Yang Huang

How did you become a writer?

I took a long winding journey to become a writer. I first became an engineer, then an immigrant, and then returned to school to study literature and writing. Read my journey in "Why I Write in English." For me, being a writer is not a title but a responsibility. I became a writer because I had to express my authentic experience as an Asian American.

Name your writing influences (writers, books, teachers, etc.).

When I was a child, I fell in love with Victor Hugo’s Les Misérables. When I was in college, Jane Austen, George Eliot, Charles Dickens, Leo Tolstoy, Anton Chekhov, Alice Munro, Zora Neale Hurston, and John Gardner changed my life. Then as a fiction writer, I admired Jhumpa Lahiri, Elizabeth Strout, Ha Jin, Kazuo Ishiguro, Elena Ferrante, Eileen Chang, and so many more.

English is my second language. My education was patchwork. People have mentioned that my novels remind them of the works by Barbara Kingsolver, Elena Ferrante, Gustave Flaubert, Henry James, Patricia Highsmith, and others. Then I rushed to read and learn from their great works.

When and where do you write?

Since I work as a computer engineer, and I have a family with children, I mostly write at night, on weekends and holidays. I cannot be picky about where I write. A desk behind a locked door is all I need. I call it going to my writing cave.

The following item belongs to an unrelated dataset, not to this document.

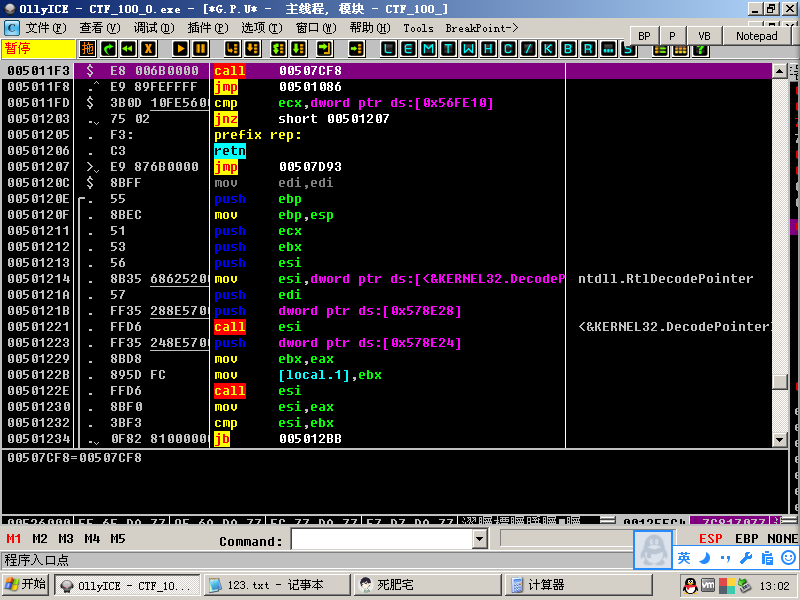Expand the Command combo box dropdown
This screenshot has height=600, width=800.
coord(478,540)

What are you working on now?

I have a new novel OASIS, currently looking for a home. It’s a story about two lovers being separated by the climate crisis—dust storms and desertification in northwest China. Kaier, the heroine, leaves her village, but her village never leaves her. She makes a courageous choice to go with her heart, which astonishes and gratifies me.

Have you ever suffered from writer’s block?

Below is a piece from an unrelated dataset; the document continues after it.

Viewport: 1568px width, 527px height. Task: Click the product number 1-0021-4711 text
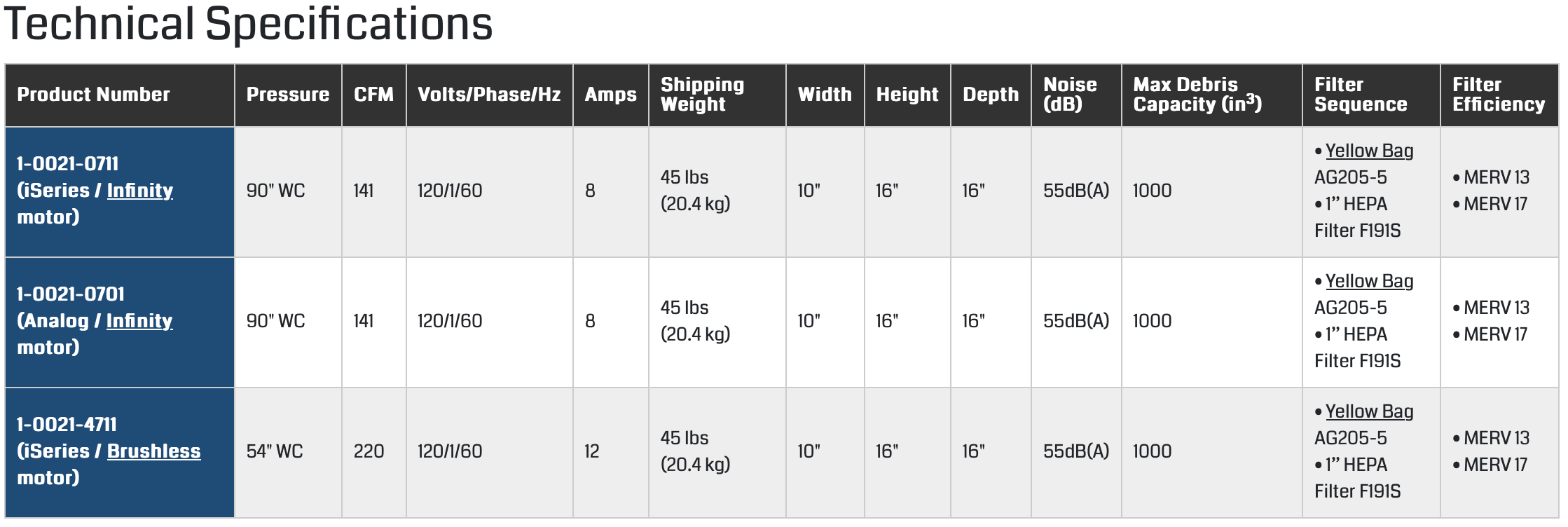(x=67, y=425)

I have suffered from writer’s slowdown rather than block. I call it my “fallow” period. No one expects the land, even fertile soil, to bear crops all year long, so why should a writer be productive every day? There is a time to sow seeds, thin seedlings, water and fertilize the plants, finally harvest and process the crops. A writer’s work is cyclical, like farming.

What’s the best writing advice you’ve ever received?

Don’t rely on symbolism; it is a crutch. Describe and reveal your character like a real person, someone like yourself.

What’s your advice to new writers?

Read good and enduring books, including the classics, books by minority writers, and literature in translation. Keep writing; don’t give up. Remember: only a born artist can endure the labor of becoming one.